Abstract Phospholipase A 2 from the venom of the European honeybee ( Apis mellifera ) consists of three isoforms with approximate molecular masses of 16, 18, and 20 kDa, respectively, as deduced from SDS-PAGE. These variants, termed PLA-16, PLA-18, and PLA-20, were isolated by lectin affinity chromatography and preparative polyacrylamide gel electrophoresis. The amino acid sequences of the N -terminal peptide portions of all three isoforms, as assessed by automated Edman degradation, were identical with that expected for honeybee phospholipase A 2 . Sequencing data suggest that, while PLA-18 and PLA-20 carry oligosaccharide residues at asparagine-13, PLA-16 has escaped glycosylation during biosynthesis.
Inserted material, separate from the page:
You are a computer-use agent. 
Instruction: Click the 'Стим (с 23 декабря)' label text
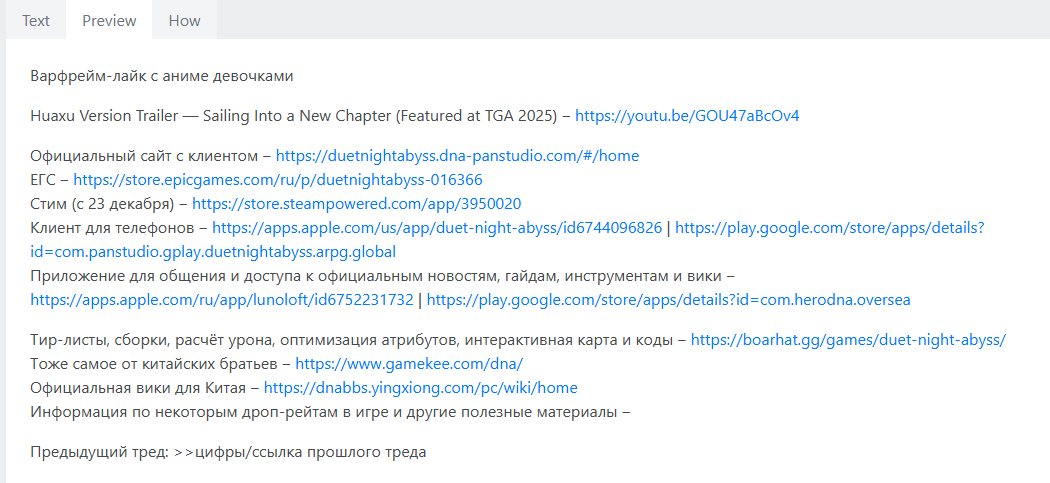click(102, 204)

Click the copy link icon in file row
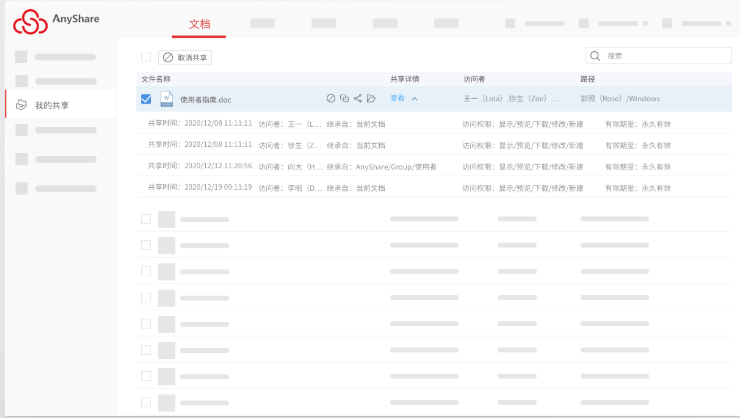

Release of the carbohydrate from PLA-18 and PLA-20 with peptide: N -glycosidase F abolished the molecular mass differences between the three isoforms of phospholipase. Differences in sensitivity to α-mannosidase and monosaccharide composition of PLA-18 and PLA-20 further indicate that their electrophoretic separation is based on structural features of the N-glycosidically linked oligosaccharide. Noticeably, PLA-20 contains N -acetylgalactosamine, a sugar not having yet been described as a constituent of insect glycoproteins.